A trio of Oscar-winning old pros come together to play three retired partners in crime. It’s a treat to see Al Pacino, 72, Christopher Walken, 69, and Alan Arkin, 78, at work in a movie that’s sort of the gangster version of The Best Exotic Marigold Hotel, minus the hotel.
Walken plays Doc, an isolated man who eats at the same diner every day. He enjoys speaking to the young waitress there who always welcomes him warmly. We don’t learn much else about Doc, other than he’s an artist who specializes in painting golden-hued sunsets.
Doc’s routine, sedate existence is interrupted after he parks his decades-old, big, long car next to the prison gates from which his old friend and co-worker, Valentino, will be released.
Pacino co-stars as Val, a criminal who’s spent 28 years in prison. Despite the pressure that was applied to him to snitch, Val kept his mouth shut through all of those years.
Leaving prison while he’s still alive is a good thing. So who can blame Val for wanting to have some fun? After Val and Doc toss a few good-natured insults at each other, they hit the town in ways that are rather unseemly for men their age. First stop? The Lighthouse, their neighborhood house of prostitution.
Unfortunately, the guys’ reunion has a serious kink in it. Doc has orders from vengeful local crime boss Claphands (Mark Margolis) to murder Val.
“Kill him by 10 a.m. or you’re dead,” Claphands commands.
Val knows he’s marked for death but, wow, like they say, life ain’t fair. “I’m a standup guy,” he tells Doc, his only friend. “I took the fall for everyone.”
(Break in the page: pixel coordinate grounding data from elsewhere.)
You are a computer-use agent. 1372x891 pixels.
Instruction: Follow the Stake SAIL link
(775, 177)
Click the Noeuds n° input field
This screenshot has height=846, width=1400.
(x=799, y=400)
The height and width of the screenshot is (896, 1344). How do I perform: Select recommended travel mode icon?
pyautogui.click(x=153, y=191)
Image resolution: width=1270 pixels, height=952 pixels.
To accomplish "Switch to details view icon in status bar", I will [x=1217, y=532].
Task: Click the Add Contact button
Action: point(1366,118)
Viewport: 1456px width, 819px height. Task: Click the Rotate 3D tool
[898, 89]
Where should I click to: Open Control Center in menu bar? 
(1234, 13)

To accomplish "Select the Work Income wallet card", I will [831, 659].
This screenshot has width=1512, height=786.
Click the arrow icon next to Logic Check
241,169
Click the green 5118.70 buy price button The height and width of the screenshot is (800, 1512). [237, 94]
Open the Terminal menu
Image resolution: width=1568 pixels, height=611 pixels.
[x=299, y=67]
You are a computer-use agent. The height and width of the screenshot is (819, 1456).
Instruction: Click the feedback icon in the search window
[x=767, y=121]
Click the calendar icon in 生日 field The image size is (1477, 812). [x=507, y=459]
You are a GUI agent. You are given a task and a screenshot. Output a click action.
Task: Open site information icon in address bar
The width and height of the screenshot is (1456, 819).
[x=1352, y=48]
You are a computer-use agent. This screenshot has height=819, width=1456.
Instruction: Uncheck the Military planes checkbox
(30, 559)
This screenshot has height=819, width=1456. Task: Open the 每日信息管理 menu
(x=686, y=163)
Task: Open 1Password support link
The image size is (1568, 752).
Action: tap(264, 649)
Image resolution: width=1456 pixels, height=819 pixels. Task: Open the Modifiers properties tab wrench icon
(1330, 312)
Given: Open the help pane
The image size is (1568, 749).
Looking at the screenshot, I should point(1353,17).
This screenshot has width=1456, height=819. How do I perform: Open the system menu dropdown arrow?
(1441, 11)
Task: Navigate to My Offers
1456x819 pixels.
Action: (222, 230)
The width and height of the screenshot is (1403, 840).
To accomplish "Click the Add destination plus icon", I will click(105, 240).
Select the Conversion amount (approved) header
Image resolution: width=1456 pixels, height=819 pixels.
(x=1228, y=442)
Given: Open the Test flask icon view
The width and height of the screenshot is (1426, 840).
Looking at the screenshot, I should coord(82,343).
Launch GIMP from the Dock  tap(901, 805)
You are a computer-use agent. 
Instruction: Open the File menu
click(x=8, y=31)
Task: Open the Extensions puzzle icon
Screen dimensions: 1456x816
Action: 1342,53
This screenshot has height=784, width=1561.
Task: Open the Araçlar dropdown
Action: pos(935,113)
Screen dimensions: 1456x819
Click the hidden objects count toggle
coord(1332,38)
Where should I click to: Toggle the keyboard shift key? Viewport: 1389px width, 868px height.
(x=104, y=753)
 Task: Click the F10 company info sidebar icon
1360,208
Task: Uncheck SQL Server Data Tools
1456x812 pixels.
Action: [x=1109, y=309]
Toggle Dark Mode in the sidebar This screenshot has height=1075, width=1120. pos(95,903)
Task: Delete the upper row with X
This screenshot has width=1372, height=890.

Through the day and night before Val’s scheduled execution, there’s time for the old friends to go on a mostly nighttime adventure. Their exploits hit the accelerator after they visit their old getaway driver, Hirsch, at his retirement home.
“Let’s escape,” Hirsch says. “Let’s roll.”
Playing Hirsch, Arkin completes the suddenly trouble-making old trio. He’s as entertaining as Hirsch in Stand Up Guys as he is as the movie mogul in sunset he plays in Argo. All the while, Walken as Doc is a deadpan but sly straight man to Arkin’s looking-for-a-last-hurrah Hirsch and Pacino’s out-for-thrills Val.
Pacino, true to his character and, in quintessential Pacino style, enlivens the screen as ex-con Val. He’s also in a movie that takes time to breathe, reflect and mourn. There’s marvelous interplay between Pacino, Walken and Arkin. Their honest, intimate, salty, old-pals conversation is a beautiful thing.
“Tomorrow became today,” Doc tells Val.
“It always does,” Val answers.
The movie’s veteran actors get some winning support from Julianna Margulies as an emergency room nurse and Addison Timlin as Alex, Doc’s favorite waitress at his favorite diner.
The musical score for Stand Up Guys is something special, too, including original songs by Jon Bon Jovi, vintage material from Muddy Waters and Baby Huey and songs by the recently rediscovered 1970s soul singer Charles Bradley.
A small film featuring three wily, veteran screen thespians in a storyline based in loyalty and friendship, Stand Up Guys is, in its offbeat and often warm way, a killer little movie.